EXERCISE: Your job with the data below is to output exactly the lines from the one holding "ecommerce solution provided by (609, 1203)" down to the one holding "玻璃品 Glass ware (215, 559)", both included, and no others.

DATA FOR THE TASK:

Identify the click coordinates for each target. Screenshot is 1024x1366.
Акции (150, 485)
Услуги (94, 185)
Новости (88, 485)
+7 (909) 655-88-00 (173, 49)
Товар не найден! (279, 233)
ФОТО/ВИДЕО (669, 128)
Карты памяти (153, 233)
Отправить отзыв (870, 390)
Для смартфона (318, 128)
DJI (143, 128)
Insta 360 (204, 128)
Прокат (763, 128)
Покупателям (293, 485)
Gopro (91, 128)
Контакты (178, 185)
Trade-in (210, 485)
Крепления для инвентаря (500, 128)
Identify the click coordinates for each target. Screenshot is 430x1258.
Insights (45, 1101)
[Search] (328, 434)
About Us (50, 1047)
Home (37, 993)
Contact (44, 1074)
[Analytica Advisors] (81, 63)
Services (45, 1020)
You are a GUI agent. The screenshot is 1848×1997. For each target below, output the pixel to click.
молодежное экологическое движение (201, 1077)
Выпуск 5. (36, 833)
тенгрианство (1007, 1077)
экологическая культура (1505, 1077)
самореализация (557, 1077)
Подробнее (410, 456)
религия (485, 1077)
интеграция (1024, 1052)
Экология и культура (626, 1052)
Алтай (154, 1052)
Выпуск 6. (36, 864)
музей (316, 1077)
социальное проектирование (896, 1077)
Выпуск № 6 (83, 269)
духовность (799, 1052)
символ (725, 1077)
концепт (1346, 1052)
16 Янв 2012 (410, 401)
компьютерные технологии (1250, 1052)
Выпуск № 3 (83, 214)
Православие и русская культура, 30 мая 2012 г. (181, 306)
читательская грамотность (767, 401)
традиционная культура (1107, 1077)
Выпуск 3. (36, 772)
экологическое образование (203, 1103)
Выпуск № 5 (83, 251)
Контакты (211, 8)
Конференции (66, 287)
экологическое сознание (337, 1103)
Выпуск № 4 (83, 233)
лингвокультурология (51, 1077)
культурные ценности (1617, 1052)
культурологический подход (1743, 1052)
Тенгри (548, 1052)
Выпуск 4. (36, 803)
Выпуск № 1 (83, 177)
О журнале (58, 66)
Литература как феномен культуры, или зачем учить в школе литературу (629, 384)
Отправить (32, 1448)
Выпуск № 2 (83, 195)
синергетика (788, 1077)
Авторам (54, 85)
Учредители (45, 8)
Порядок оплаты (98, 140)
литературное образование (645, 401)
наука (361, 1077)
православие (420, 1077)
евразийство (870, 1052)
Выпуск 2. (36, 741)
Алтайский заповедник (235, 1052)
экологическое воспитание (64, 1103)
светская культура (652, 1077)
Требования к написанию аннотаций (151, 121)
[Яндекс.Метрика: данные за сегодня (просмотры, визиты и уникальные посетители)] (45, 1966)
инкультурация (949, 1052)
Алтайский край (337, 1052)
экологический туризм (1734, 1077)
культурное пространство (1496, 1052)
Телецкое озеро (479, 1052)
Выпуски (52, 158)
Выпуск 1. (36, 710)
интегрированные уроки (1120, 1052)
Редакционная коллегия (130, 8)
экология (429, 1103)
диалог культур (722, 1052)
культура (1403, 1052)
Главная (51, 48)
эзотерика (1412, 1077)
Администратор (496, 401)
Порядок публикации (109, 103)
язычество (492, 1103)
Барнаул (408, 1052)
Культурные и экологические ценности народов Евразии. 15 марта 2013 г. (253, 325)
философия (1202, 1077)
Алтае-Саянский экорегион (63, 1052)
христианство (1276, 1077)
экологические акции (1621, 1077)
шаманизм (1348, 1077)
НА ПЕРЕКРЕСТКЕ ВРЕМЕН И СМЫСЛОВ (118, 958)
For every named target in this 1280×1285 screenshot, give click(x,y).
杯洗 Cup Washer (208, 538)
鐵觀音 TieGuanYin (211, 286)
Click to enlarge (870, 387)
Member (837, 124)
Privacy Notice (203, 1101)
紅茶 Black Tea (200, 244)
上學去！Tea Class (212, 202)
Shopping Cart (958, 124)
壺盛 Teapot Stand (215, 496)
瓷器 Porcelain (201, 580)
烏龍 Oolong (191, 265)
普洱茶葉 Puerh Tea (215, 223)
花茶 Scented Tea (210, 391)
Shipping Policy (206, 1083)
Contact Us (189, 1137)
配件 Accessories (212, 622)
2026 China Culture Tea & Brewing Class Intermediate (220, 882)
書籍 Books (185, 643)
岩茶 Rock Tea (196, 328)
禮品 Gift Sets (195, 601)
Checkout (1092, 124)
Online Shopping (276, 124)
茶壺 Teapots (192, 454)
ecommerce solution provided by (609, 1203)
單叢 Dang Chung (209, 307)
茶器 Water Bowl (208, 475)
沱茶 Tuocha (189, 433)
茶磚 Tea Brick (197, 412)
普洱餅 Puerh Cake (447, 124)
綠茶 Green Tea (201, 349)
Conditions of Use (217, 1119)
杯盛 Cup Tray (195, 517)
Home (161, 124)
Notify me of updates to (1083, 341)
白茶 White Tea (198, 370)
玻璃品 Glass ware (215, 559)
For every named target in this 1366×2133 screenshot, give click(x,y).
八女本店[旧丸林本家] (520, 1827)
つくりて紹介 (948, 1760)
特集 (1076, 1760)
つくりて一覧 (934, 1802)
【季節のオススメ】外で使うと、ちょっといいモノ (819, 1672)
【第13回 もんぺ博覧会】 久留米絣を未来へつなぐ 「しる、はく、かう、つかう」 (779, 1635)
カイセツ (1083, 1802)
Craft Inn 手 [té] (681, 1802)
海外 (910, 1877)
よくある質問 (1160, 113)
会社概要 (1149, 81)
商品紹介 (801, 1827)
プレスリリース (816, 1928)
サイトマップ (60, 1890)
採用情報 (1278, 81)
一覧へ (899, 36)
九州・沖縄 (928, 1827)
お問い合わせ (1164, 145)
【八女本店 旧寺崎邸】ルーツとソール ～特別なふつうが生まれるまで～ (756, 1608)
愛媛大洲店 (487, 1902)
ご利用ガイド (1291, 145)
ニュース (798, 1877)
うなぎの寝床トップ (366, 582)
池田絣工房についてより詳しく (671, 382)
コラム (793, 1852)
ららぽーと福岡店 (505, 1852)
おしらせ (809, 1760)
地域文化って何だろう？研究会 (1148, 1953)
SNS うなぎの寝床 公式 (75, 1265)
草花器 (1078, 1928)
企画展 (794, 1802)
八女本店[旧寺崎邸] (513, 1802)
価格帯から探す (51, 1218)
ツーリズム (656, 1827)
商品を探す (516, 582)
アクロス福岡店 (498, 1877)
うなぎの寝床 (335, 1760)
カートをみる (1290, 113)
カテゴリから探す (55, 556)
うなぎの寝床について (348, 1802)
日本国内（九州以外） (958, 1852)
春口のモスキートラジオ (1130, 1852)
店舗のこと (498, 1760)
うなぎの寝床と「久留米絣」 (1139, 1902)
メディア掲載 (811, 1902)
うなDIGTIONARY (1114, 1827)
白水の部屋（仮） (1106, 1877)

RESPONSE TO THE EXERCISE:
ecommerce solution provided by (609, 1203)
單叢 Dang Chung (209, 307)
茶器 Water Bowl (208, 475)
沱茶 Tuocha (189, 433)
茶磚 Tea Brick (197, 412)
普洱餅 Puerh Cake (447, 124)
綠茶 Green Tea (201, 349)
Conditions of Use (217, 1119)
杯盛 Cup Tray (195, 517)
Home (161, 124)
Notify me of updates to (1083, 341)
白茶 White Tea (198, 370)
玻璃品 Glass ware (215, 559)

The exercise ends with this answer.